*** Opening of SUPPLIED DATA ***

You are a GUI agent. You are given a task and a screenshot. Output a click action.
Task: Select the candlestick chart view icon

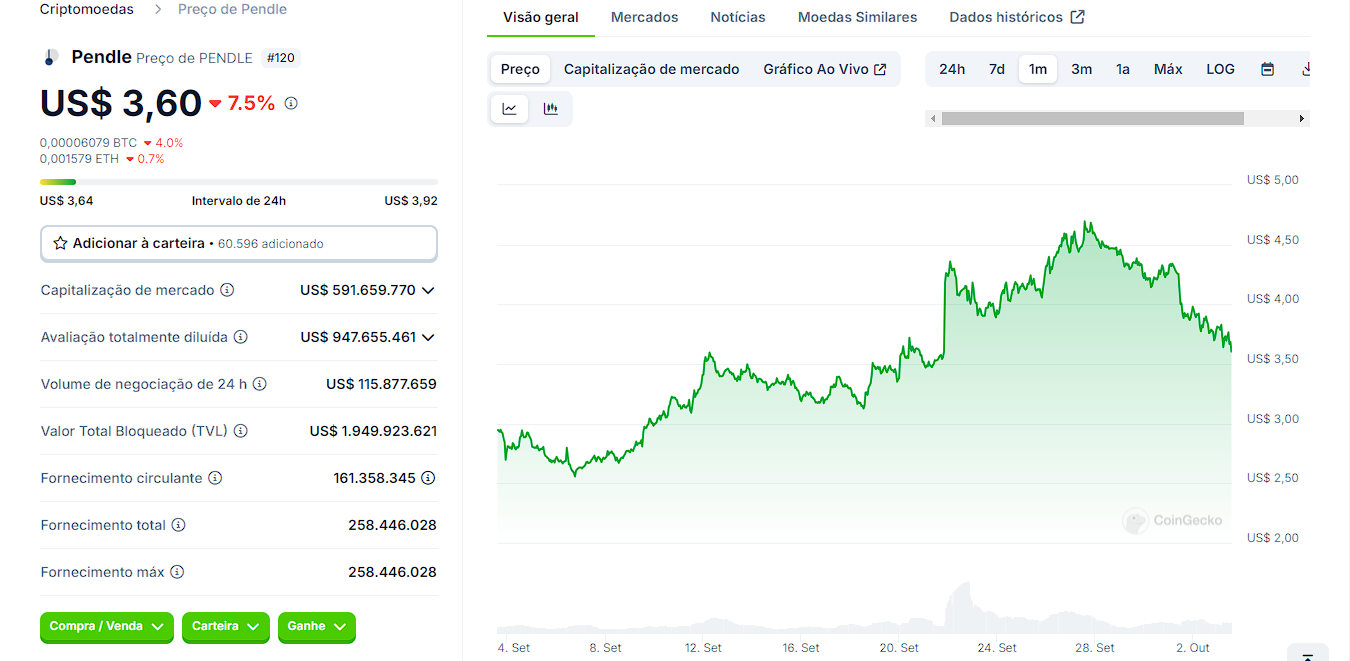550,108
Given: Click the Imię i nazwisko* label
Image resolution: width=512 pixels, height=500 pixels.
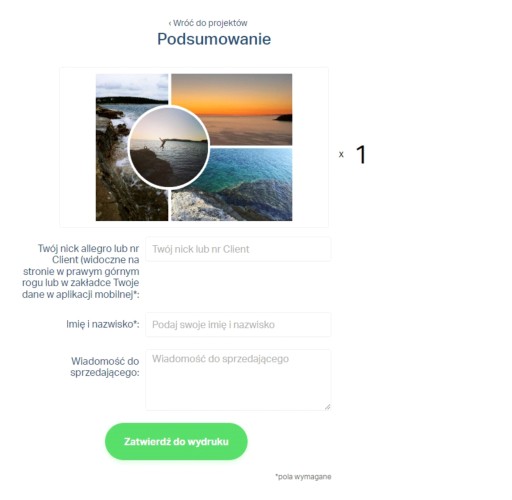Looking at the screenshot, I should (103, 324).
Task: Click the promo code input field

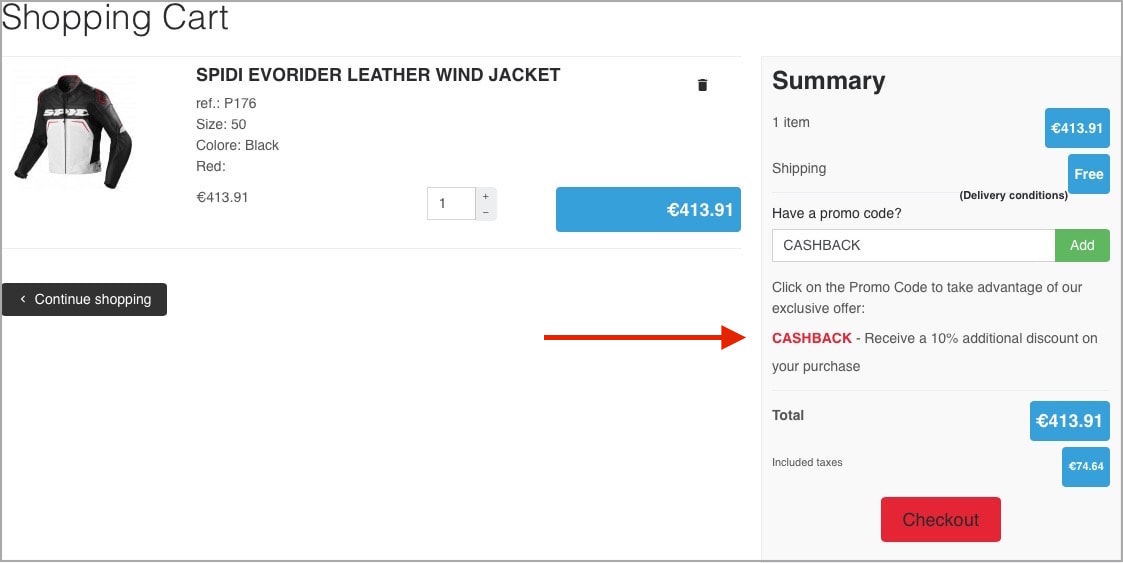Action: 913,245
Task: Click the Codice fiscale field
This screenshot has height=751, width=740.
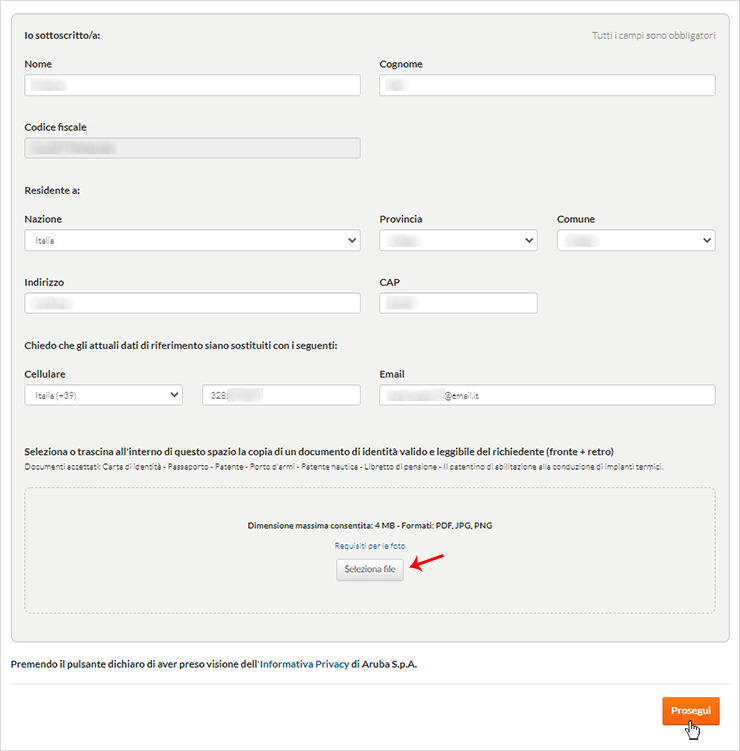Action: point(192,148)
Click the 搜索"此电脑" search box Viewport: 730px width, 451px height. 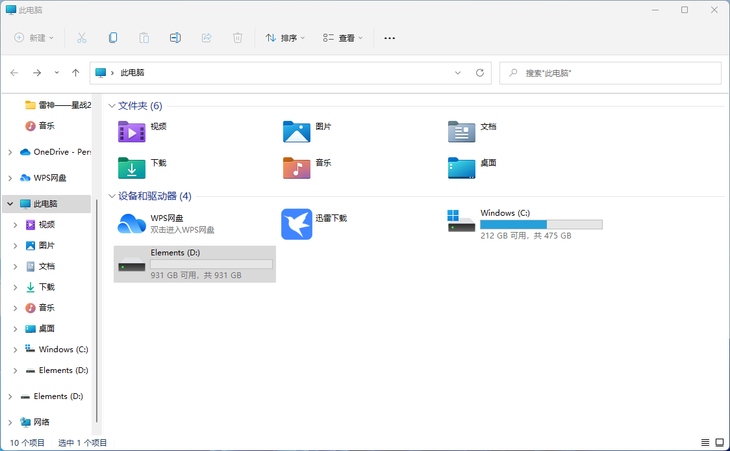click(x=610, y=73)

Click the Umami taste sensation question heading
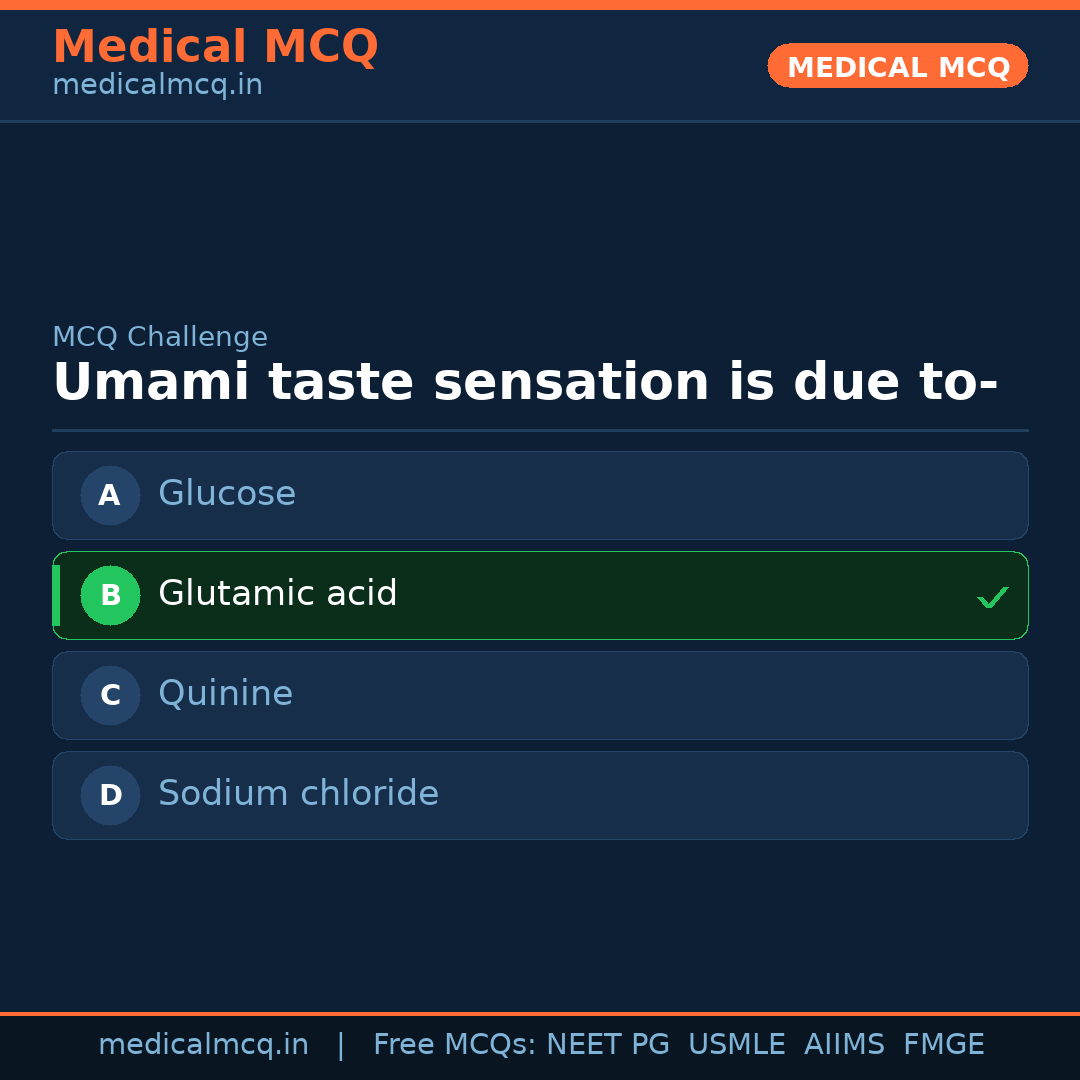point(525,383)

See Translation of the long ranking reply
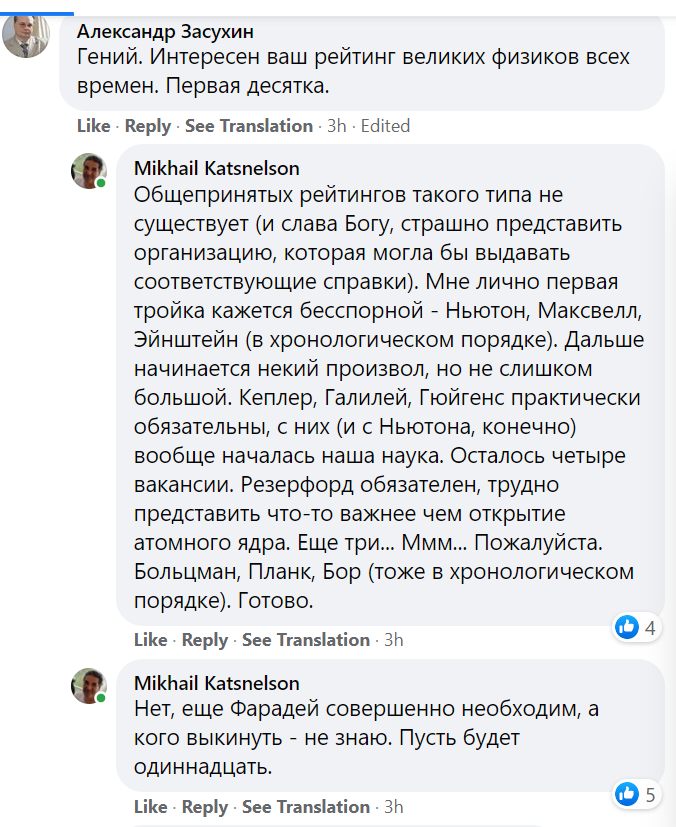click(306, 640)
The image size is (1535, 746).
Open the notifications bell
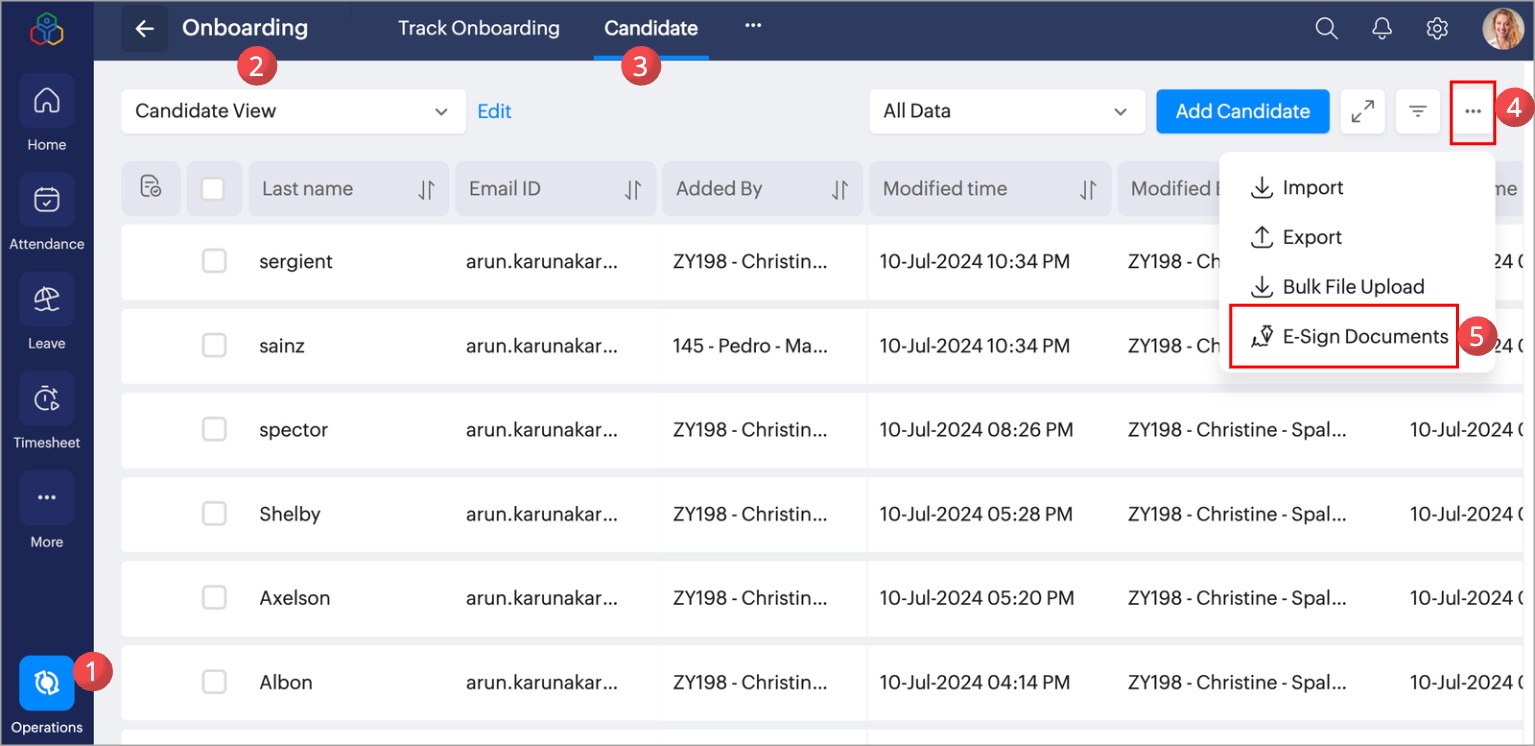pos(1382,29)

*** Close of SUPPLIED DATA ***

ABOUT THIS EXERCISE: Output precisely the lines in the material above from the line containing "The image size is (1535, 746)." through its last line, and omit pictures.

ANSWER FOR THE TASK:
The image size is (1535, 746).
Open the notifications bell
pos(1382,29)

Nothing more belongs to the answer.